Sri Aurobindo anticipe ce que Heidegger pressent par moment et que
Bergson envisage mais refuse au final de considérer comme possible. En
effet sri Aurobindo estime que la technoscience est un phénomène de la
conscience mentale humaine qui en montrera les limites. Heidegger estime
que notre pensée ne peut pas tout saisir et que donc la technique
représente une ambition démesurée condamnée d’avance par la
manifestation de l’Être. Bergson refuse de considérer la possibilité
d’une spiritualisation élargie à une grande échelle ce qui selon lui
impliquerait l’apparition d’un surhomme et laisserait à penser que
l’homme n’est pas le terme de l’évolution : sri Aurobindo annonce cette
surhumanité spirituelle et affirme que l’homme n’est qu’un être de
transition dans le cycle évolutif.
A vrai dire, la technique traduit notre manque de conscience : quand
j’utilise ma voiture ou mon ordinateur un nombre considérable de
mécanismes se déroulent en dehors de ma conscience et chaque fois qu’une
panne ou un bogue se produisent, ils sont rarement attendus. La
technique est une médiation qui me permet d’agir à des niveaux de la
réalité qui m’étaient inaccessibles par mon seul corps et mes seuls
sens. Malheureusement cette médiation connaît l’usure, des pannes, des
accidents voire engendre des catastrophes.
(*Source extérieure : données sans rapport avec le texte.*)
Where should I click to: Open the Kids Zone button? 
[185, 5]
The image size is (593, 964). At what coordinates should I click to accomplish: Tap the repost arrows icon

La technoscience qui nous a permis de voir plus loin, de comprendre
l’évolution qui nous a produit crée les conditions d’une crise évolutive
en créant les conditions d’une crise écologique, morale, sociale et
économique sans précédent qui exige que notre barbarie mentale soit
dépassée.
A vrai dire Bergson serait peut-être arrivé à ces conclusions s’il
avait considéré que l’intuition créatrice qu’il évoque puisse être aussi
bien mentale et physique que vitale.